You are right to say that we need better rules to regulate the second, or to go with Moglen - the people should know better than to even ask for such rules instead of staying away from the problem. But that doesn't mean that the same logic must suddenly apply to civil society, no matter how paranoid (and, at times, rightfully paranoid) you may be about the tracking that happens there.
It's interesting to me that the impetus for this post is seemingly motivated by the reporter's reaction to Mr. Moglen's tone over the substance of what he said.
I know it's "just" betabeat, a blog, etc, but imagine if Leslie Stahl or even Katie Couric made the emphasis of a story how they were "legit yelled at" by an expert source who gave some thought provoking ideas on a silver platter that could have been developed into much more.
Moglen's argument fits in an idealist world, but having governing laws for Social engineering sites will help in regulating centralized power of corporations.
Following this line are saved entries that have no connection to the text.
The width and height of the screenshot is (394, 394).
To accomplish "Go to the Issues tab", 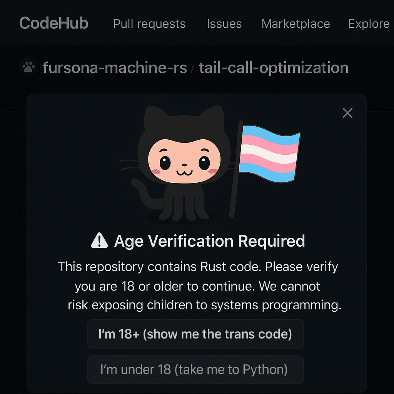I will (224, 24).
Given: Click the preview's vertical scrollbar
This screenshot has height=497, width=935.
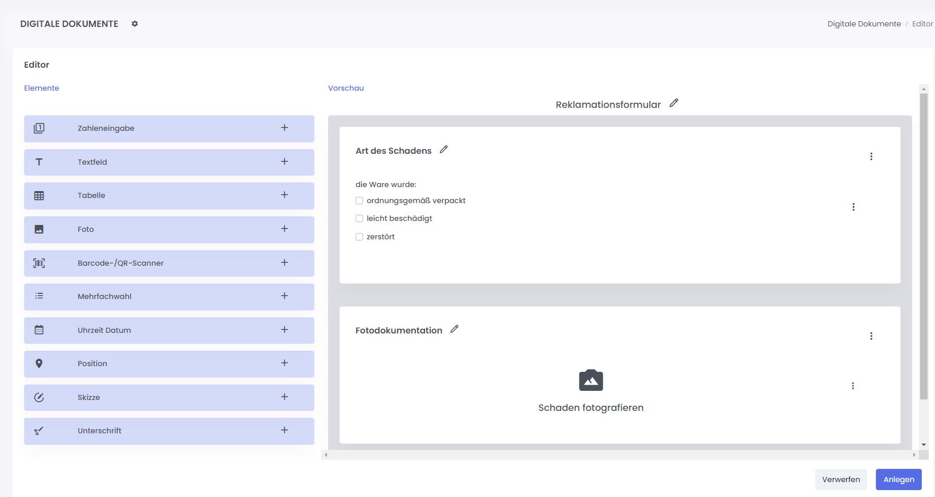Looking at the screenshot, I should click(x=924, y=247).
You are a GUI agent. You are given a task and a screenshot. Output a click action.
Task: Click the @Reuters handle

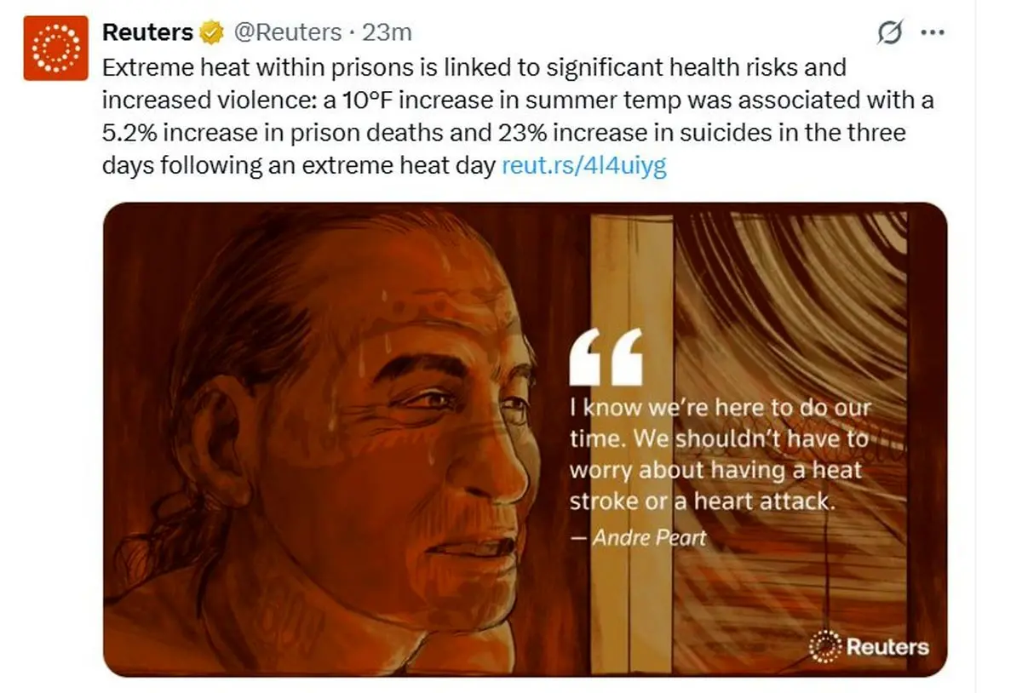[x=286, y=32]
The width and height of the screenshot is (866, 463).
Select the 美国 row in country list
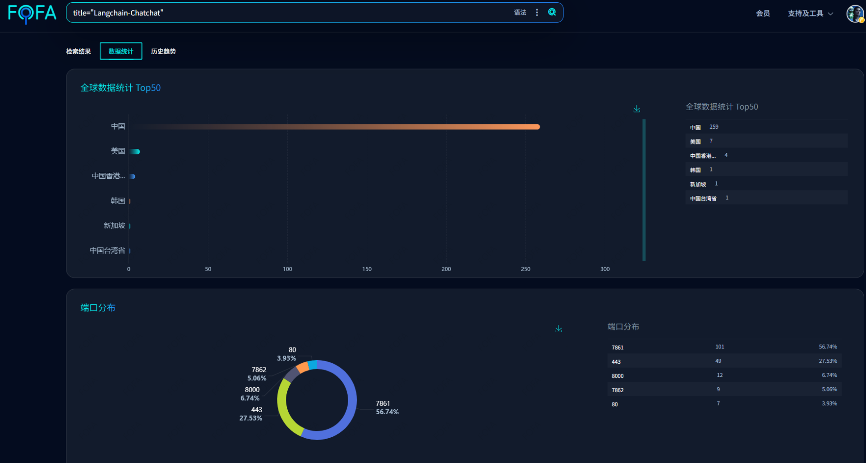[766, 141]
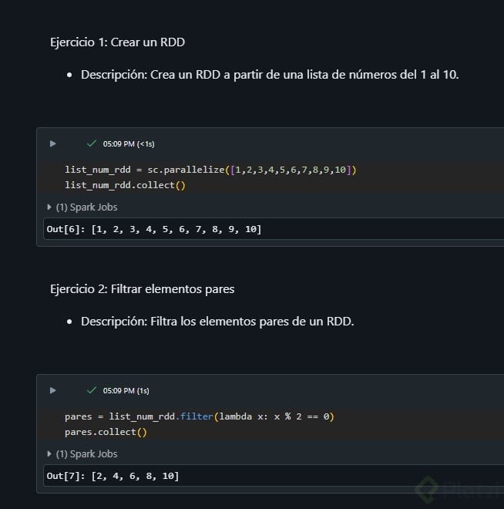The width and height of the screenshot is (504, 509).
Task: Run the cell containing the filter lambda
Action: click(x=52, y=390)
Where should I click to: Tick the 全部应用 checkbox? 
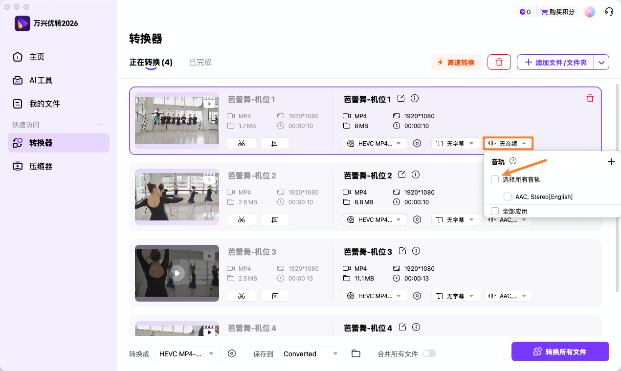495,211
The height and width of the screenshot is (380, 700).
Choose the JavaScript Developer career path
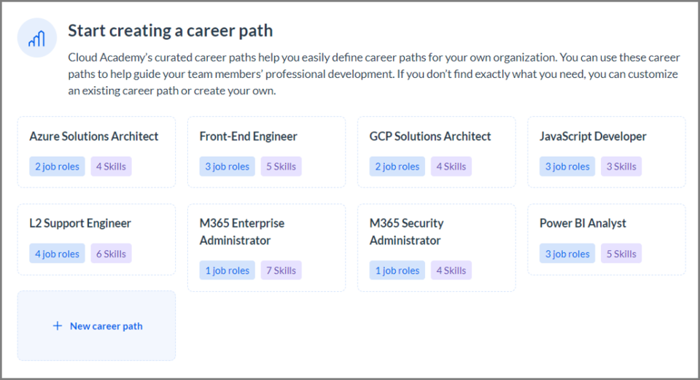coord(607,152)
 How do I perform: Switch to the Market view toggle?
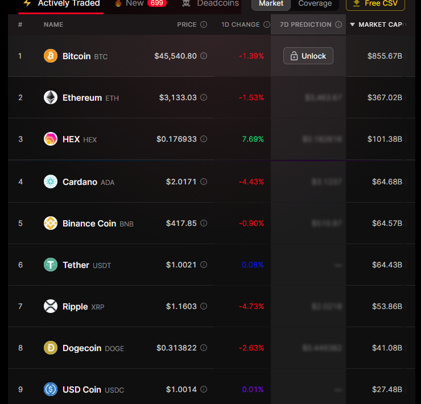271,3
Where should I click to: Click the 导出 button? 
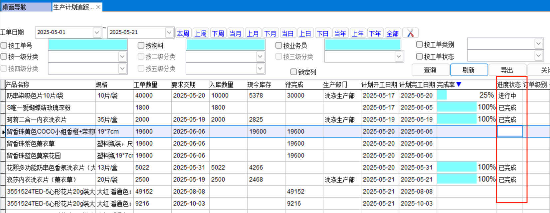coord(506,70)
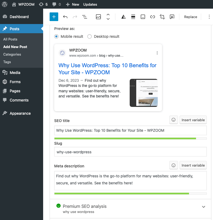This screenshot has width=213, height=220.
Task: Open the preview snippet three-dot menu
Action: point(157,53)
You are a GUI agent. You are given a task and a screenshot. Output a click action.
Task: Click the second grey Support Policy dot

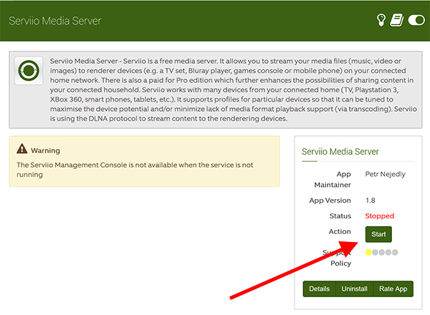(382, 252)
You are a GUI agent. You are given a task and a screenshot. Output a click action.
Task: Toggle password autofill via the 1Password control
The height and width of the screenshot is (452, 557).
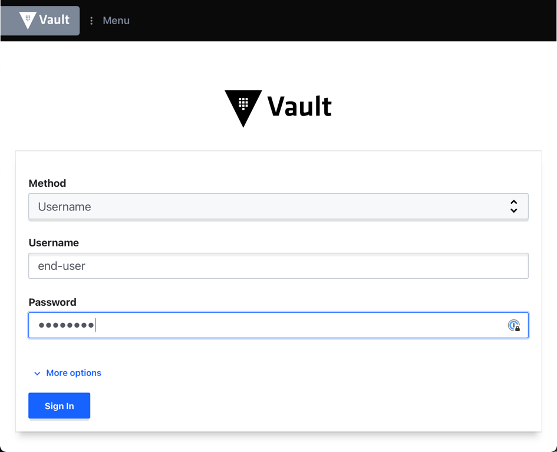(x=513, y=325)
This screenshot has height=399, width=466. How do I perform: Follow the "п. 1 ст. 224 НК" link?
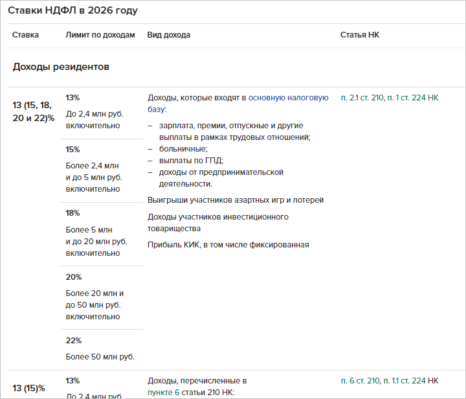(413, 98)
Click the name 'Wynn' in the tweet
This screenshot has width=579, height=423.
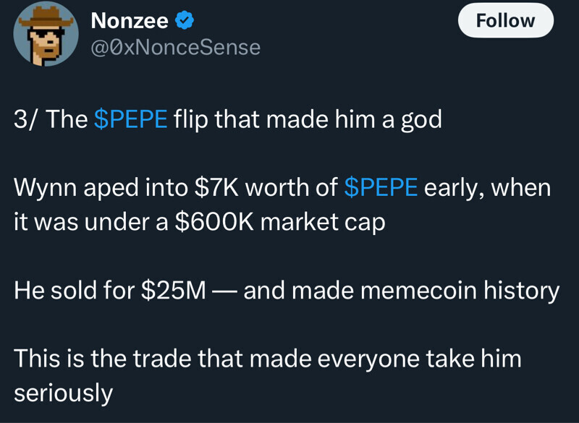pos(45,188)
This can be handled outside software too. But somewhat aggressive political behavior of Moglen worries me.
How comparable are sites like HN to FaceBook and Twitter? I'm genuinely curious what others, here, think about that. I don't use the mainstream social sites, but I do use and like HN. Would professor Moglen think HN users were part of the problem too?
Well there are no ads being served on HN, so while it's possible that pg and YC are collecting tons of interesting data on people from analyzing their comments and votes, I think it's easier to imagine that they are not, since there's no clear motive.
Eh. If it's not Facebook, it'll be some dork from Anonymous releasing a bunch of data, including yours, that they hacked from ThinkGeek, because they're offended by the plush bonsai kitten.
Did anyone else have the experience of reading this, starting out thinking "Moglen has gone over the edge" and ending in a defeatist "it's actually as bad as he says and there's no stopping it"?
Awesome.
I just cant describe how awesome Moglen is.
A "journalist" wants a story, a complete article, so she doesnt have to think - get this she says " I was hoping you might be ableto help me think about this particular" - she wants him to think for her! She could as well have told him to please write the article for her in full, but she will take the credit and money. Then he still serves her an idea and a very fruitful thesis which she could write several articles about if she would pull her finger out of her ass for once.
As an exchange, that was awesome and hilarious. The substance, however, is neither.